Hasta que no tocamos el deseo de una persona, no surgirá el compromiso constante. Sobre metas, motivaciones e inspiración. 

Por Bernardo Stamateas
Colaboración Especial 

Como líder, ¿sabés qué necesidades tiene tu gente? ¡Sin necesidad no hay motivación! Hasta que no tocamos el deseo de una persona, no surgirá el compromiso constante. Cuanto más específica sea la meta, más motivación tendrá; esto incluye tanto las metas propias como las grupales. 
El líder es la persona encargada de cambiar la atmósfera negativa del lugar donde se encuentra por un ambiente positivo, agradable y estimulante. Es el líder quien determina la atmósfera o el clima grupal, no la gente. Es la tarea del líder crear un entorno apropiado, distendido, ameno, confortable, y sobre todo, de respeto para que todos puedan trabajar y accionar motivados.

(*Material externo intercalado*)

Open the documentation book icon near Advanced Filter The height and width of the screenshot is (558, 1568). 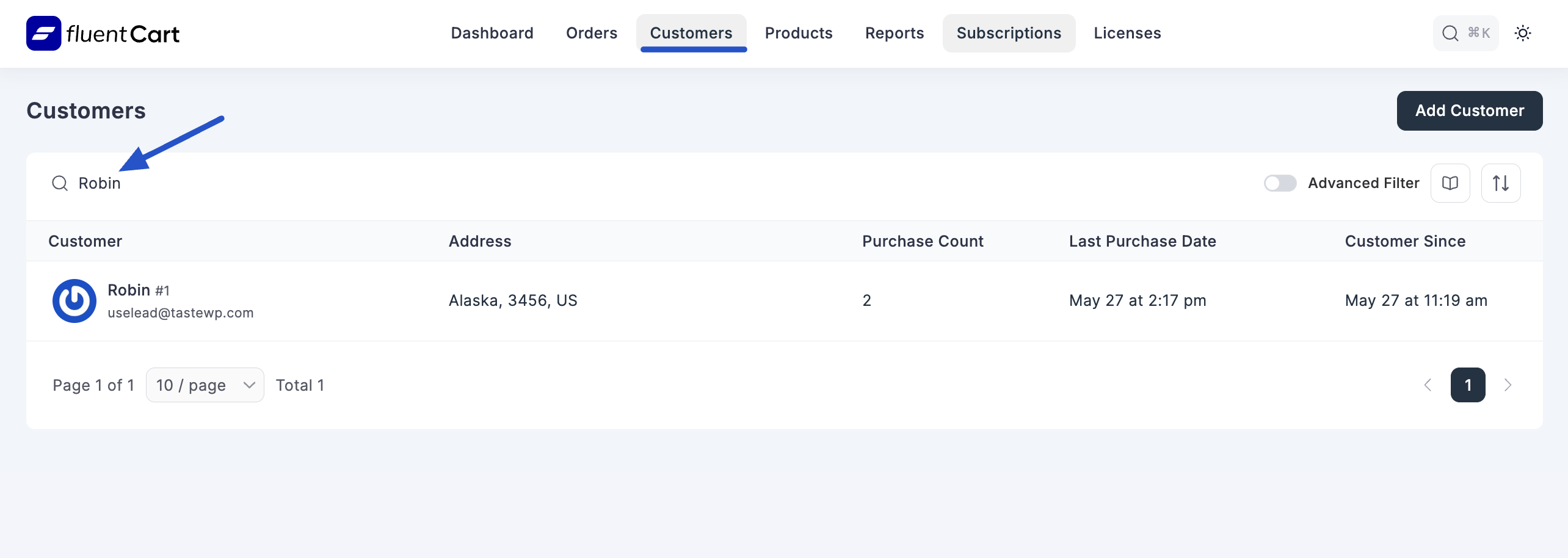pos(1450,183)
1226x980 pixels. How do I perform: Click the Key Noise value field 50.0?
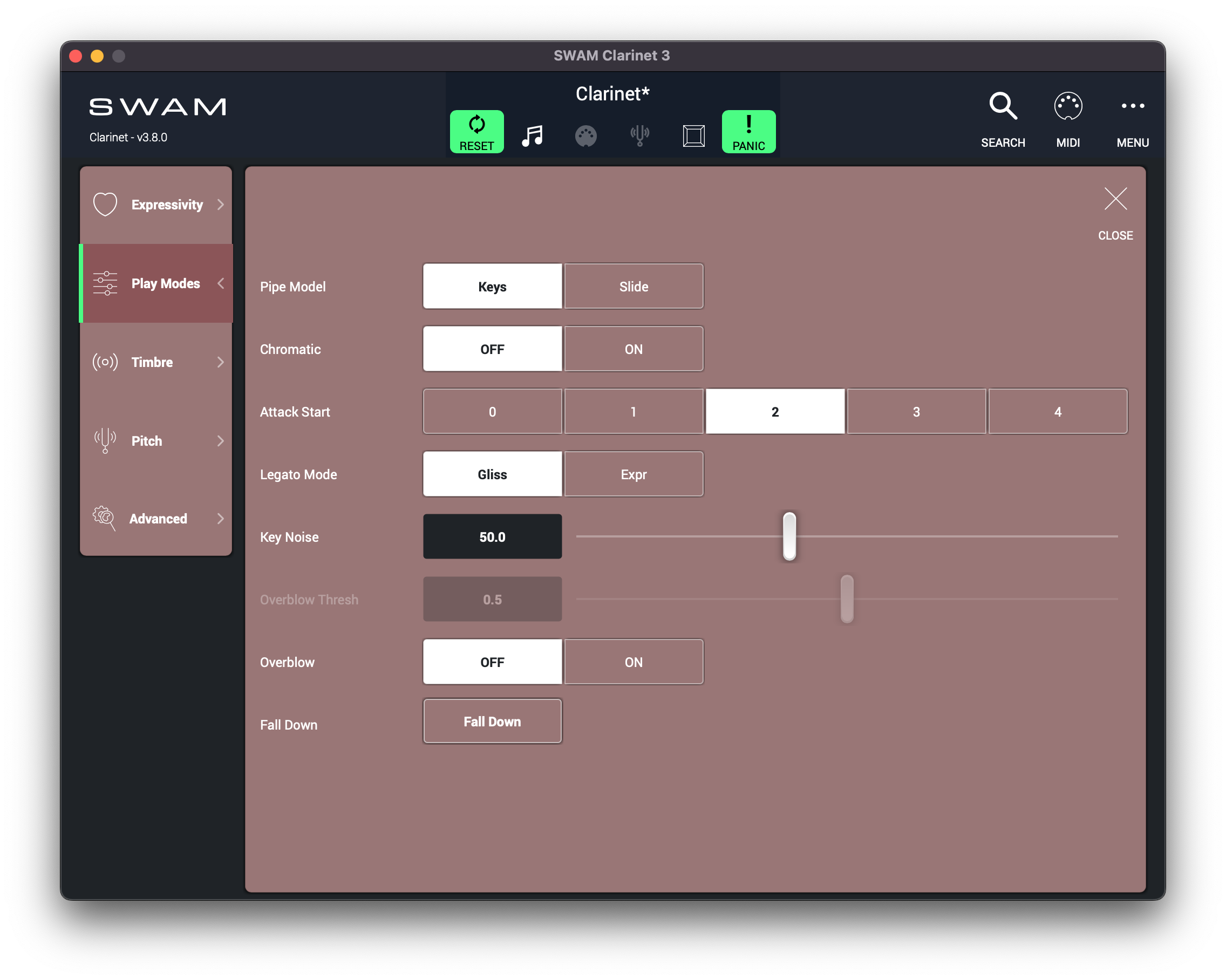pos(492,536)
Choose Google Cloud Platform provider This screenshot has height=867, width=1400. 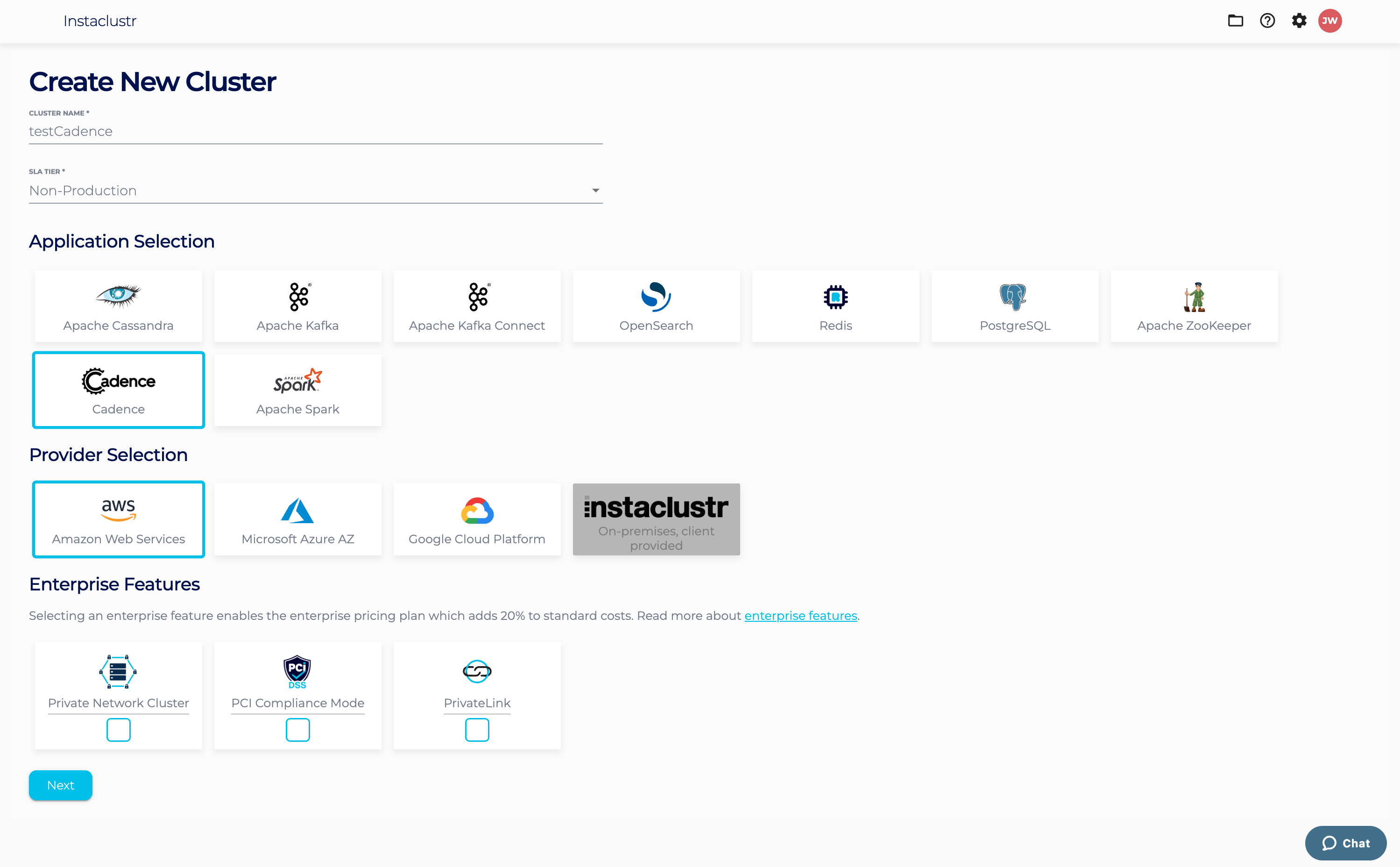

El buen trato es un gran motivador.

Un mundo de quejas
Existen empresas o trabajos de alto nivel organizativo llenos de empleados desmotivados, donde los resultados que se obtienen son a través de la queja. El 70% de las quejas en los ambientes laborales tiene que ver con el maltrato y la desmotivación que viven a diario las personas que trabajan allí. 
Recordá que el entusiasmo trae entusiasmo. La mayoría de los seres humanos funcionamos por premio y castigo, y siempre es más eficaz el premio. El elogio debería ser constante, el castigo ocasional. Un buen líder tiene que elogiar más de lo que ordena.

De menor a mayor
Un líder eficaz sabe que la motivación debe ir de menor a mayor. A un equipo de fútbol el director técnico lo presiona poco al principio, pero luego va subiendo el nivel de presión hasta que el día anterior al partido los presiona totalmente. Después del partido viene el descanso. Así, el buen líder no presiona el primer día totalmente, sino que va de menor a mayor. Cuando sabemos presionarnos y sabemos presionar al otro, porque tenemos claras las prioridades, esa
presión se convierte en motivación. 
Si queremos lograr algo, necesitamos presionarnos, y para saber presionarnos y no enfermarnos, tenemos que saber priorizar, reconociendo qué es importante y qué no.
Martin Luther King decía: “Si un hombre es llamado a ser barrendero, debería barrer las calles como Miguel Ángel pintaba cuadros, como Beethoven componía música o como Shakespeare escribía poesía. Debería barrer las calles tan bien que todos los ejércitos del cielo y la tierra se detuvieran para decir: ‘Aquí vivió un gran barrendero que hizo bien su trabajo”.
Tiene que haber un equilibrio. En el caso de un tren, este realiza la función de “pull” (tirar: exigir) y de “push” (empujar: motivar). La máquina que va adelante (el líder) exige y motiva. Siempre debe haber un balance entre presión y motivación, porque solo presionar genera estrés, y solo motivar, no sirve. Un líder nunca debería solo exigir o solo motivar.
Si sos líder, siempre enseñales a los tuyos que el objetivo no es ganar, sino mejorar cada día. Motivalos a hacer su mejor esfuerzo. Ganar es una cuestión aleatoria, a veces se gana, a veces se pierde, pero nunca debería ser “la meta”. Mejorar día tras día es un proceso, no un suceso.
No motivemos a ganar sino a dar el mejor esfuerzo. Todo lo que podés usar en beneficio de los demás es “tu semilla”, aquello que podés sembrar en otras personas. Y todo lo que te beneficia a vos es “tu cosecha”, aquello que recibirás tarde o temprano por haber sembrado previamente.

DESTACADO 
Un buen líder tiene que elogiar más de lo que ordena.